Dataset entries
□ □ □ □ □

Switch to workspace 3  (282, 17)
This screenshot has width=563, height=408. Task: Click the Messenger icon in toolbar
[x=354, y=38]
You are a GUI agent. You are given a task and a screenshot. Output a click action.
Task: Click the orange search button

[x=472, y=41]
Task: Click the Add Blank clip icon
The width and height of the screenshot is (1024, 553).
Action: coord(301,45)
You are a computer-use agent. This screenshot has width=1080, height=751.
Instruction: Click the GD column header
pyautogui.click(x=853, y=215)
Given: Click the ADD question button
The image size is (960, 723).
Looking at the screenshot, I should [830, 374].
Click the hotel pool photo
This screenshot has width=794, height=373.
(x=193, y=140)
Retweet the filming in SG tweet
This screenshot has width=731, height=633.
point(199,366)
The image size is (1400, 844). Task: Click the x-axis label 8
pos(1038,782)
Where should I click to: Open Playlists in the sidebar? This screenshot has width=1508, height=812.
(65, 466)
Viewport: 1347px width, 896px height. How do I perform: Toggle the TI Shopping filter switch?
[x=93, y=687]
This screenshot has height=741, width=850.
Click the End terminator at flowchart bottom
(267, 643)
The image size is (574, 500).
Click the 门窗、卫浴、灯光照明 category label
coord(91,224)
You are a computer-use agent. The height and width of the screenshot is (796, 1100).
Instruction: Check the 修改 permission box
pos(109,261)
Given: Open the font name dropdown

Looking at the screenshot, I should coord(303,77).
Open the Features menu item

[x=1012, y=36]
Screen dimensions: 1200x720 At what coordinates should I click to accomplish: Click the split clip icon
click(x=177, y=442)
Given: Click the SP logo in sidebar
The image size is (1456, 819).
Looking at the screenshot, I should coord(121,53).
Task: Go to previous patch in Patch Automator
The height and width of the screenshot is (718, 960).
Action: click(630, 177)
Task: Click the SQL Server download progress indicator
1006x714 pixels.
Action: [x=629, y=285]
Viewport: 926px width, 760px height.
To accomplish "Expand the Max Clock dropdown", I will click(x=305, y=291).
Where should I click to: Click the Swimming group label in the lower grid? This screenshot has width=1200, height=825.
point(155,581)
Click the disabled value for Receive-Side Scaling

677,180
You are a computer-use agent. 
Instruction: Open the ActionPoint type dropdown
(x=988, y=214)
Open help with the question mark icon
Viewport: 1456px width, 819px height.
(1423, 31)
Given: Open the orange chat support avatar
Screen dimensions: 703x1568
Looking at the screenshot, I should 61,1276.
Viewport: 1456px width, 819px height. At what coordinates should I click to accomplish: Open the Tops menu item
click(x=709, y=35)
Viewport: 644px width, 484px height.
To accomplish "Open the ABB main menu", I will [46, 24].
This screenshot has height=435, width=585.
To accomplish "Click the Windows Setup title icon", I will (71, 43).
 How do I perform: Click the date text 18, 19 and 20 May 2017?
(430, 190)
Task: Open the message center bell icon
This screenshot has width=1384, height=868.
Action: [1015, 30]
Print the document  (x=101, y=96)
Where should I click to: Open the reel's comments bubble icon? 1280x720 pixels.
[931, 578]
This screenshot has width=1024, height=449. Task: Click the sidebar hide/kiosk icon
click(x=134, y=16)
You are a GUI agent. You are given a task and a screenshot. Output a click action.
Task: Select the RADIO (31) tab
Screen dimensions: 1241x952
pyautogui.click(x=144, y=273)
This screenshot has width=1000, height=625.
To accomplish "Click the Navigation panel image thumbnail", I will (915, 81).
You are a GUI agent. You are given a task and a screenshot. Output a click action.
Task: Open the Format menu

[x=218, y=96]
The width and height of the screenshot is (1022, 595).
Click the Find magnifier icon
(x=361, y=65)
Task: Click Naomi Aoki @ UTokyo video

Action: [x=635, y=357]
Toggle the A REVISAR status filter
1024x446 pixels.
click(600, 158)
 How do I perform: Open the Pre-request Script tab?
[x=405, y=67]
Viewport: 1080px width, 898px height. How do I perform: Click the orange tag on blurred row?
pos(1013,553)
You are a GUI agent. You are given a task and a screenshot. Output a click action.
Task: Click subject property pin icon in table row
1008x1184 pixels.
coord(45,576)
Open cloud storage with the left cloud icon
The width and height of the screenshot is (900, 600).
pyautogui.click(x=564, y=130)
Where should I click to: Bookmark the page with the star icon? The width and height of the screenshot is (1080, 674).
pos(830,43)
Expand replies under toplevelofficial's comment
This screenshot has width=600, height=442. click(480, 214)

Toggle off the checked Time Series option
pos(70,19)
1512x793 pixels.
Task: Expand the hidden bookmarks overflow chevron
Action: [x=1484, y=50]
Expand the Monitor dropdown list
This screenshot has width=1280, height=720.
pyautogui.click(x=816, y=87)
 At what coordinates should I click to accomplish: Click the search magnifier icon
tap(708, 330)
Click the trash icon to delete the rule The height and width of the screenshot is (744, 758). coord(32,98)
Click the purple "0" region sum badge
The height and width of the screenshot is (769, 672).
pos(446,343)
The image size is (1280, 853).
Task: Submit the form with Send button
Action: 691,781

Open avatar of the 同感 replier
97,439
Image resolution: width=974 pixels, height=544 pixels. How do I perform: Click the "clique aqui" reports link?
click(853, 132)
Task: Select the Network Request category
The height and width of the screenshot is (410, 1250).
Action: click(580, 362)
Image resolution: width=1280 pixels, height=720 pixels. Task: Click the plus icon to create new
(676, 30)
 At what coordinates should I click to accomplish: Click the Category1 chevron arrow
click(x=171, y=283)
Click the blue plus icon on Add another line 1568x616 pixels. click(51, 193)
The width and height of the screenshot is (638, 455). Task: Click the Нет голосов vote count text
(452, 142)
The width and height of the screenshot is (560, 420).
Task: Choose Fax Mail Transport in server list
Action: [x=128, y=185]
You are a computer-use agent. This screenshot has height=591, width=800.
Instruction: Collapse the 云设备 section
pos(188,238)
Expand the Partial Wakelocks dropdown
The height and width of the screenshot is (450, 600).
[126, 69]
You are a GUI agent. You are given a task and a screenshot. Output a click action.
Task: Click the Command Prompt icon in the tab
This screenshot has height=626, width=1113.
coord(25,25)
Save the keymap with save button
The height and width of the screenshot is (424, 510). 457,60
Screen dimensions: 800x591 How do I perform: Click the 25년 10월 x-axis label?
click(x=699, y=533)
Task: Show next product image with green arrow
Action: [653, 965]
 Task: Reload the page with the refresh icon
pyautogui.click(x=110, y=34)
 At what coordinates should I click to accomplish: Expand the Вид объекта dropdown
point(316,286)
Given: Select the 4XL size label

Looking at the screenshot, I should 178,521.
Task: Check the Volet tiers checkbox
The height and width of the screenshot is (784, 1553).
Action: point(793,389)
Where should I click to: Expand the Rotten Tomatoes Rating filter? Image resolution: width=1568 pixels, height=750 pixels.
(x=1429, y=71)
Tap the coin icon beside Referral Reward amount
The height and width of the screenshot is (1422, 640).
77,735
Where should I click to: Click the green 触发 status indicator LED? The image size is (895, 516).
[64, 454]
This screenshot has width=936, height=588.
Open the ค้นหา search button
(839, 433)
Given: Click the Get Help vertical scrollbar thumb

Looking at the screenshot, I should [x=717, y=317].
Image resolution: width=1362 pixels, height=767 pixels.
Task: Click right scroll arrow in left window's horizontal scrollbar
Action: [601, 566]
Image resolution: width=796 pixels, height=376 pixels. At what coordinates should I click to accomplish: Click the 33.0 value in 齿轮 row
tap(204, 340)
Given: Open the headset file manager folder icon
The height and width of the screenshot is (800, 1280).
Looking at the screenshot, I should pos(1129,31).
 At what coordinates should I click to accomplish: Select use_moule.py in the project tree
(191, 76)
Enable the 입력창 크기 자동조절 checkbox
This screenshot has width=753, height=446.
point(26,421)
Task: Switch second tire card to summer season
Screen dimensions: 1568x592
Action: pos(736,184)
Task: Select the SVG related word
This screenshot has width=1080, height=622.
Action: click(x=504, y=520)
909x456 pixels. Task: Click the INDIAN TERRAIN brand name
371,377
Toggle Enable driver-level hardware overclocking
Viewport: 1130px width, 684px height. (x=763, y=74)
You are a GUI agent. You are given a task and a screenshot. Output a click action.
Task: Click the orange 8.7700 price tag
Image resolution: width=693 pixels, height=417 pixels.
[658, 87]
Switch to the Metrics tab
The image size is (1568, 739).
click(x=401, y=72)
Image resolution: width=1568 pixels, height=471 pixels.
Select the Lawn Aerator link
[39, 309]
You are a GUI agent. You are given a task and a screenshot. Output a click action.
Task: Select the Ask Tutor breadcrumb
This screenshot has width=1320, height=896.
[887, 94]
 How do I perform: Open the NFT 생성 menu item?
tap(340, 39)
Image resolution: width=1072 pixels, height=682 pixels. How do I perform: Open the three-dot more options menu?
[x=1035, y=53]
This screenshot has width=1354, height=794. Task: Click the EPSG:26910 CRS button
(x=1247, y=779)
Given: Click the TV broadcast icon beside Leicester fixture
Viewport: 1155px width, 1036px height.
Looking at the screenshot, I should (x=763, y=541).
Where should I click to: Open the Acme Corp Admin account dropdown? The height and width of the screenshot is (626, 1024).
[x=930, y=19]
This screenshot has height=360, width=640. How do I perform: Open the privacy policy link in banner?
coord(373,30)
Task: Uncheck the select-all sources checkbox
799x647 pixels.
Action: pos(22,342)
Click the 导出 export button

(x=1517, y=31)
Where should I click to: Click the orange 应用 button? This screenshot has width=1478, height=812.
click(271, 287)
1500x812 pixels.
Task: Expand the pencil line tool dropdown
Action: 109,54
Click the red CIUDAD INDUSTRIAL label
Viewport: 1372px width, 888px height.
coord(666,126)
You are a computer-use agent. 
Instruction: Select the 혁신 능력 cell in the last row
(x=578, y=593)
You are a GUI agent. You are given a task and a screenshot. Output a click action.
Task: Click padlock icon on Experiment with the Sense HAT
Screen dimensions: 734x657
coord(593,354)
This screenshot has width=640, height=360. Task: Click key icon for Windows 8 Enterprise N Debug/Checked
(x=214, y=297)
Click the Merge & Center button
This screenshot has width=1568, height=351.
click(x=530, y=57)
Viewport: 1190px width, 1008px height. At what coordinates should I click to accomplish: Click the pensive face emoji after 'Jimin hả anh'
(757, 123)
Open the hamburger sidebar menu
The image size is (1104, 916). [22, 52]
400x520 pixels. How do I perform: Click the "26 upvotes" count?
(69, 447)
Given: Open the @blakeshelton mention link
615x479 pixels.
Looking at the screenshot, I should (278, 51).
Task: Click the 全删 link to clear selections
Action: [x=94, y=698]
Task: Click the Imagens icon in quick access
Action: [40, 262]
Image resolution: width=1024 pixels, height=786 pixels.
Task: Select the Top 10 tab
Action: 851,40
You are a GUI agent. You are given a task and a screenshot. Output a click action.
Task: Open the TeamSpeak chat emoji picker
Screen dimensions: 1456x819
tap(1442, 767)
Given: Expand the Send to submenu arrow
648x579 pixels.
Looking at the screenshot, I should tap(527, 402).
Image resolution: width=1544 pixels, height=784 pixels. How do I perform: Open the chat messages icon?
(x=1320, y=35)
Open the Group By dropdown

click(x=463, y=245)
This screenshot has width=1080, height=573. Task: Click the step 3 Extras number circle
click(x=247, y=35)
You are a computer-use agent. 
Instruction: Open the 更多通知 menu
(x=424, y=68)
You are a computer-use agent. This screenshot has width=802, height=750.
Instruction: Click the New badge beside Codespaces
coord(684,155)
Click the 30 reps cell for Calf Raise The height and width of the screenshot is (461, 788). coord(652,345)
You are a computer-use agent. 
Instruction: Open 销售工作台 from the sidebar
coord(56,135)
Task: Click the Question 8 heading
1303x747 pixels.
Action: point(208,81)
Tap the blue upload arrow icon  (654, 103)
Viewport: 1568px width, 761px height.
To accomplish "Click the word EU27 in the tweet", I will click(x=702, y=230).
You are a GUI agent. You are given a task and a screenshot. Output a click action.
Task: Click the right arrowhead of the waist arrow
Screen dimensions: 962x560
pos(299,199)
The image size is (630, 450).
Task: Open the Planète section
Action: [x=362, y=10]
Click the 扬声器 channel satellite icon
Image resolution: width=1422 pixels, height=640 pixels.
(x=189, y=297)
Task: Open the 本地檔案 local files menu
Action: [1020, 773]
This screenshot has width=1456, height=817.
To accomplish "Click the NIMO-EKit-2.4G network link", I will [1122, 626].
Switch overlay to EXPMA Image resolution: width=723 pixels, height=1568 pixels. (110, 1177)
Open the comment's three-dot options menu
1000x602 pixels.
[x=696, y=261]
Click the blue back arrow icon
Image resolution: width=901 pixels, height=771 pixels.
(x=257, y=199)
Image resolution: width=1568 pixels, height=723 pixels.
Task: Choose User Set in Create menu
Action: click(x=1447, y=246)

□ □ □ □ □

Which lines of the records hold the string "word"? Copy each one.

Task: Select the SVG related word
To accomplish "Click the word EU27 in the tweet", I will click(x=702, y=230).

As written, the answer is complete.